TEXT EXCERPT:
Leylek District (Лейлек району) is a district of Batken Region in south-western Kyrgyzstan. It borders with Batken District in the east, and Tajikistan in the south, west, and north. Its area is 4653 km2, and its resident population was 146,020 in 2021. The administrative seat lies at Razzaqov.

== Geography ==

Leylek District is located between the northern slopes of the Turkestan Range and the Ferghana Valley. It contains the lowest point of Kyrgyzstan: 401 meters above sea level.

==Towns, rural communities and villages==
In total, Leylek District includes 1 town and 47 villages in 1 town and 9 rural communities (ayyl aymagy). The rural communities and settlements in the Leylek District are:

1. town of district significance Razzaqov (including 6 villages: Altyn-Beshik, Samat, Chymken, Taylan, Ak-Bosogo and Ak-Bulak)
2. Ak-Suu (seat: Ak-Suu; and also villages Alga, Jengish, Suu-Bashy and Jezken)

TASKS AND EXERCISES:
#1 Write out the stretch of the Leylek District text from "Leylek District is" through "Ak-Bosogo and Ak-Bulak)", word for word.
#2 Pick up the Leylek District text after its last line and keep writing it.

DATASET EXTRACT:
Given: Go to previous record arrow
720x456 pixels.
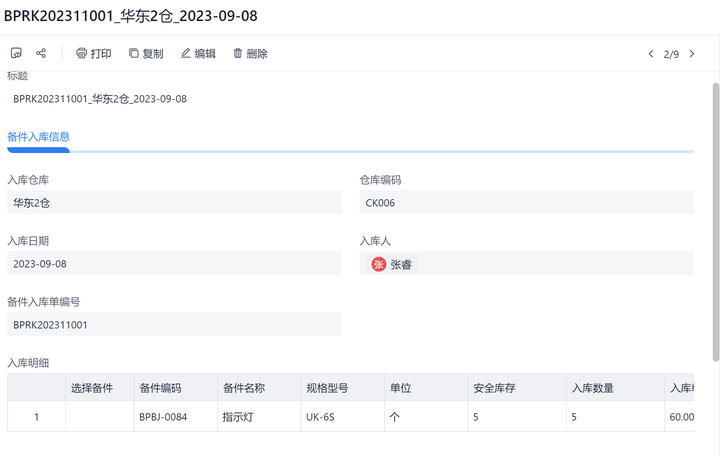Looking at the screenshot, I should click(651, 54).
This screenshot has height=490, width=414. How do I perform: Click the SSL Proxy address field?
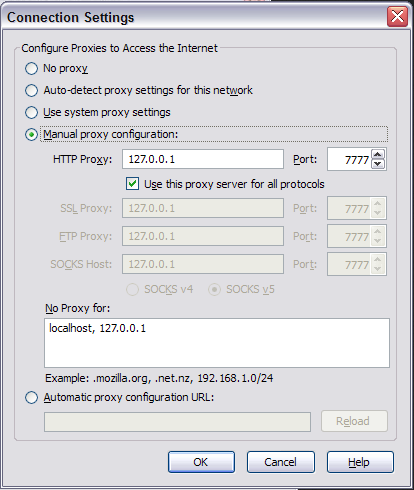click(x=203, y=208)
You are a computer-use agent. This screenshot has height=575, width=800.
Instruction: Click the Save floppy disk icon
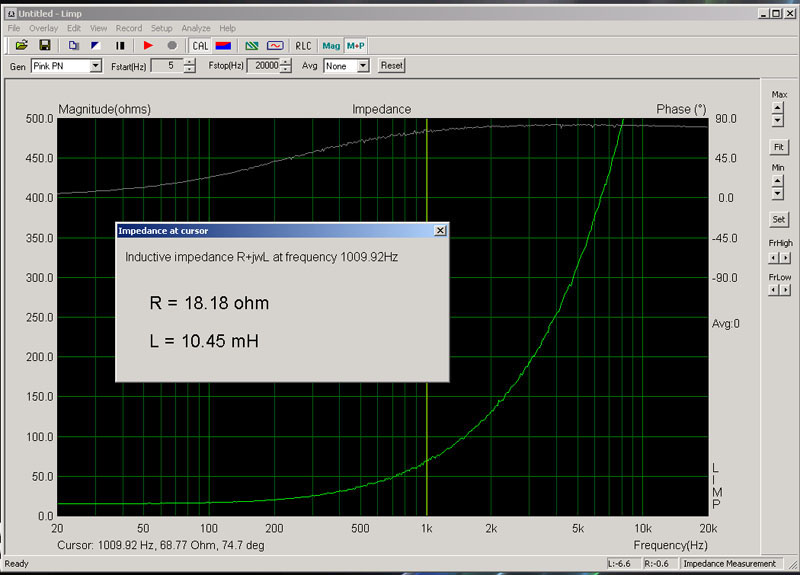tap(44, 45)
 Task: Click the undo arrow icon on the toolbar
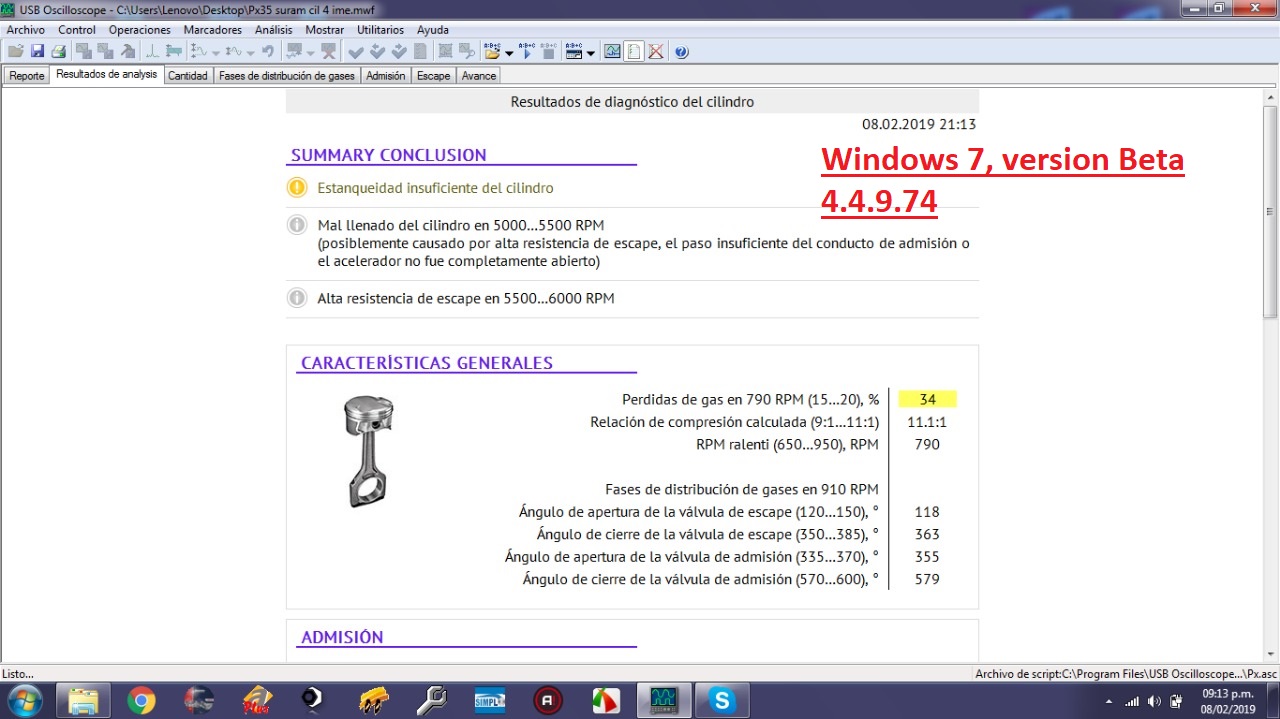click(268, 51)
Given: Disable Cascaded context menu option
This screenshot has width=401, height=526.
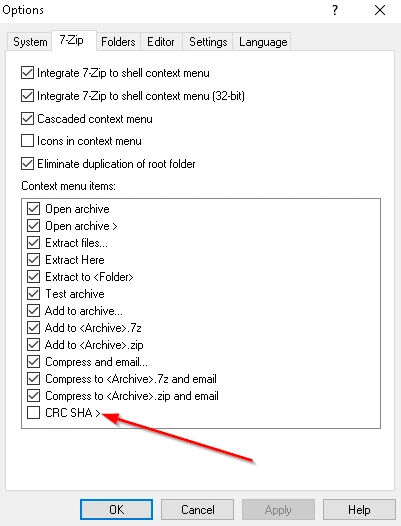Looking at the screenshot, I should point(28,119).
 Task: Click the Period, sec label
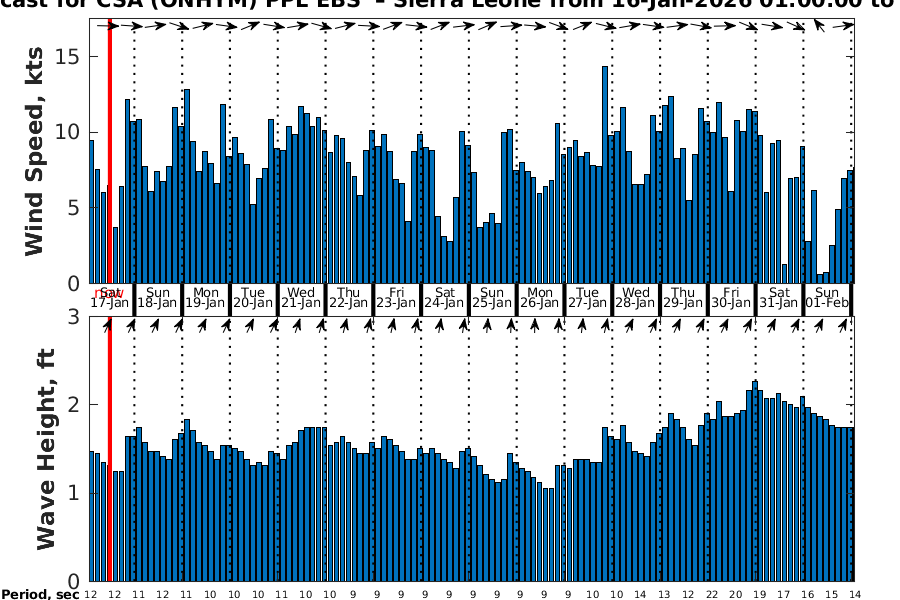(x=38, y=595)

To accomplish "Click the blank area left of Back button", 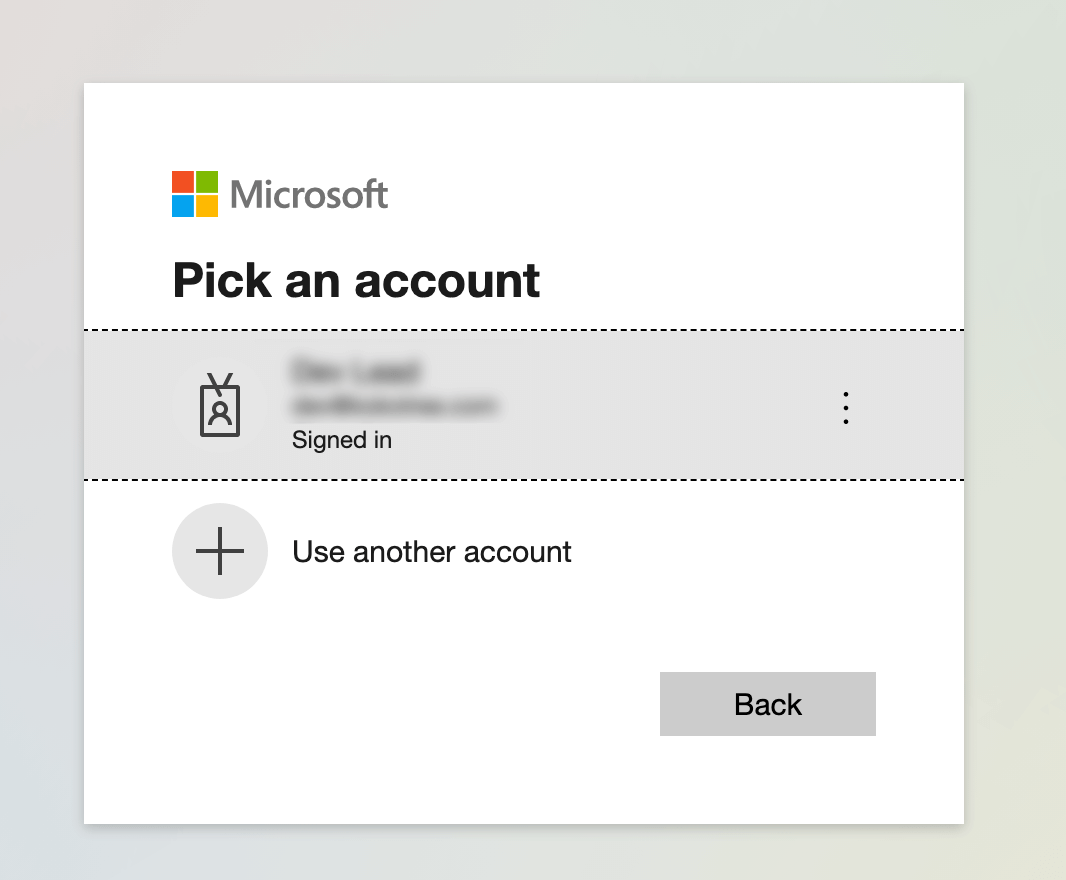I will (400, 704).
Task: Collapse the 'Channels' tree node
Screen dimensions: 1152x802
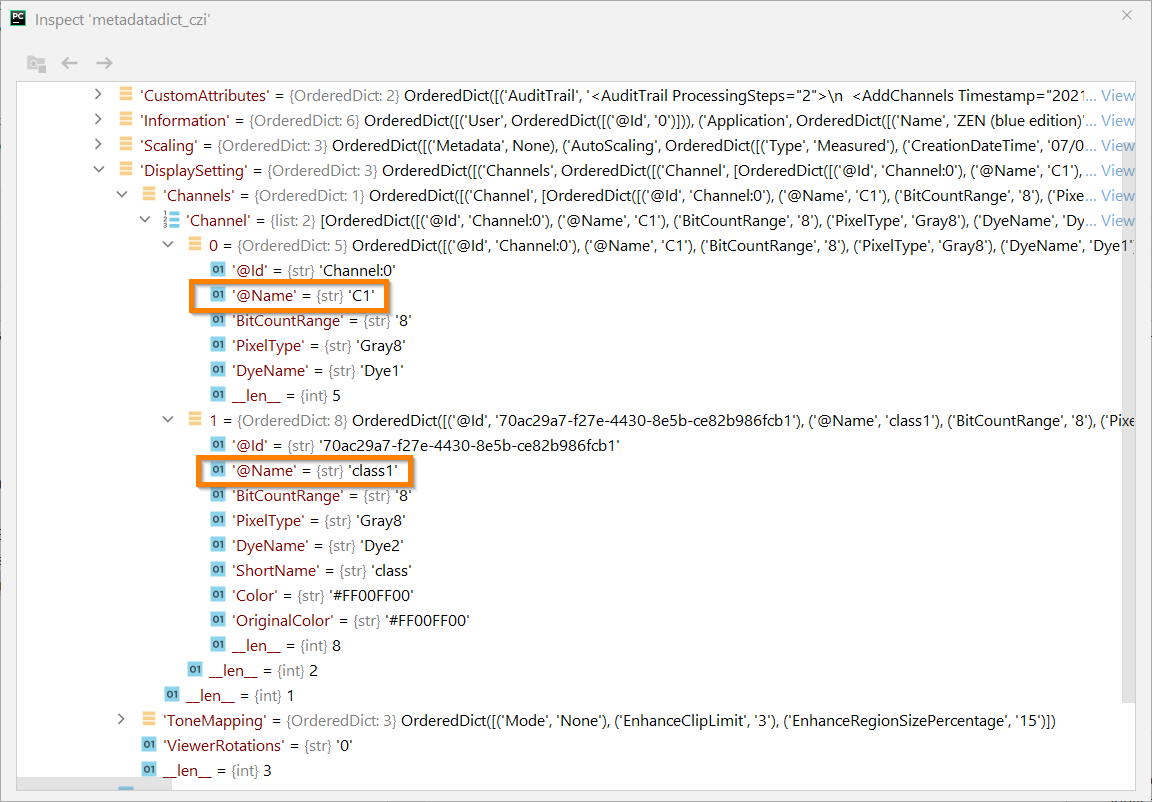Action: [121, 195]
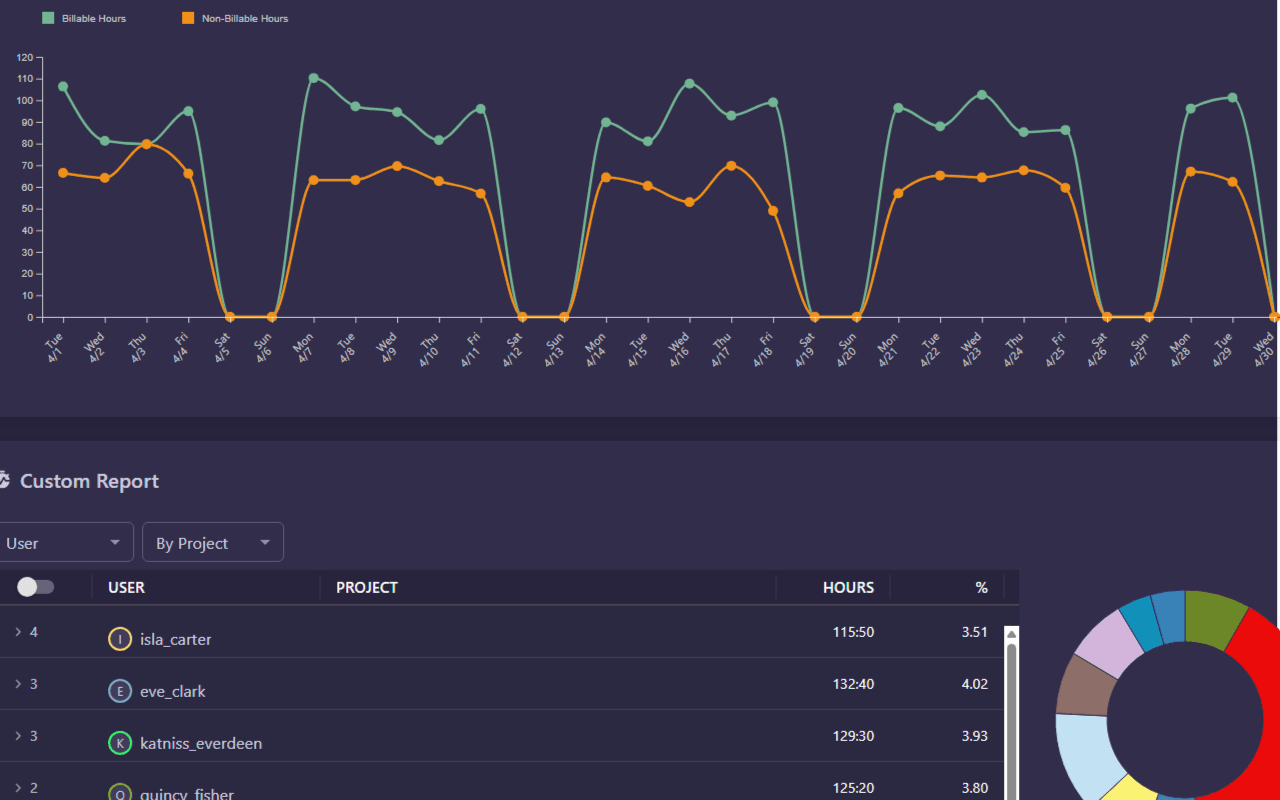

ANSWERS IN ORDER:
#1
Leylek District is located between the northern slopes of the Turkestan Range and the Ferghana Valley. It contains the lowest point of Kyrgyzstan: 401 meters above sea level.

==Towns, rural communities and villages==
In total, Leylek District includes 1 town and 47 villages in 1 town and 9 rural communities (ayyl aymagy). The rural communities and settlements in the Leylek District are:

1. town of district significance Razzaqov (including 6 villages: Altyn-Beshik, Samat, Chymken, Taylan, Ak-Bosogo and Ak-Bulak)

#2
3. Jangy-Jer (seat: Tsentralnoye; incl. Arka and Dostuk)
4. Katrang (seat: Katrang; incl. Jangy-Turmush and Özgörüsh)
5. Kulundu (seat: Kulundu; incl. Bulak-Bashy, Kommunizm, Lenin and Maksat)
6. Leylek (seat: Korgon; incl. Kara-Suu, Leylek, Chuyanchy and Ak-Terek)
7. Keng-Talaa (seat: Muras; incl. Uch-Bulak, Jetty-Tash and Kerege-Tash)
8. Sumbula (seat: Andarak; incl. Iskra, Kök-Tash and Sary-Dobo)
9. Toguz-Bulak (seat: Toguz-Bulak; and also villages Ming-Jygach, Ay-Kol, Kara-Bulak, Aybike and Archa-Beshik)

Note: Sülüktü is a town of regional significance of Batken Region, and is not part of the Leylek District.